Nah, sebagai warga negara yang baik, kita pun bisa jadi pahlawan bangsa (heroes of the nation) dalam mendukung pembangunan negeri dengan berinvestasi melalui SBN. Seperti baru-baru ini, Pemerintah menerbitkan SBN bertajuk Saving Bonds Retail (SBR) Seri 007.

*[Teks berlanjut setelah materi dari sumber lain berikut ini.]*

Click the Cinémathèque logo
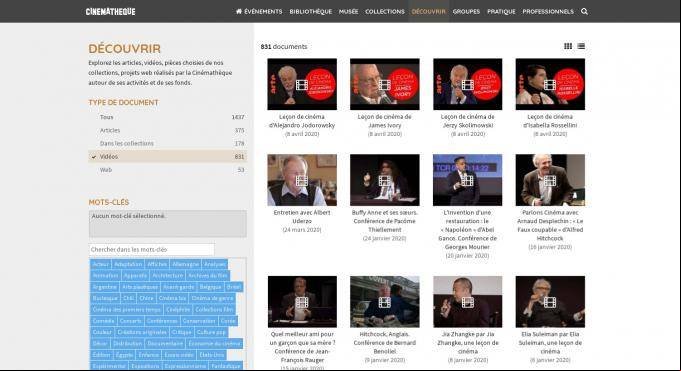The height and width of the screenshot is (371, 681). click(110, 12)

Melalui SBR007, kita sudah bisa berinvestasi dengan nominal kecil, yakni mulai Rp 1 juta saja. Selain aman karena dijamin oleh negara, tingkat pengembalian SBR007 juga sangat menguntungkan. Dan yang paling penting, kita juga bisa turut serta membangun infrastruktur dan transportasi.
Apabila tidak sempat berinvestasi di SBR007, jangan khawatir. Sebab panggilan untuk berkontribusi lewat SBN akan selalu datang kembali. Dikutip dari Bisnis.com, DJPPR menyebutkan akan ada lima instrumen SBN Ritel lagi yang akan terbit pada sisa tahun ini, yakni Sukuk Tabungan Seri 005 (ST005), SBR008, Obligasi Republik Indonesia Seri 016 (ORI016), dan ST006.
Jadi, tunggu apa lagi? Segera berinvestasi di SBN dan jadilah pahlawan dalam pembangunan bangsa ini. Sebab kalau bukan kita, lantas siapa lagi? [Adhi]
***
Artikel ini diikutsertakan dalam Kompetisi Blog DJPPR bertema Heroes of The Nations yang diselenggarakan oleh DJPPR.
Setiap gambar yang ditampilkan dalam artikel ini diolah secara mandiri oleh penulis. Seluruh sumber foto telah dicantumkan pada masing-masing gambar. Sedangkan video bersumber dari saluran YouTube milik DJPPR.

2 comments:

  1. Nah ini, yang teriak-teriak bahwa pemerintah utang ke luar negeri melulu coba dibantu dengan membeli SBN. Saya sendiri awalnya tahu tentang SBN dari Instagram Jouska. Tapi tentu saja saya lebih pro ke yang syariah (sukuk). Semoga kelak Indonesia bisa maju dan mandiri dengan cara dari masyarakat, untuk masyarakat kembali.

    ReplyDelete
    Replies
    1. Benar, Kak. Setuju. Terima kasih sudah mampir. Salam hangat.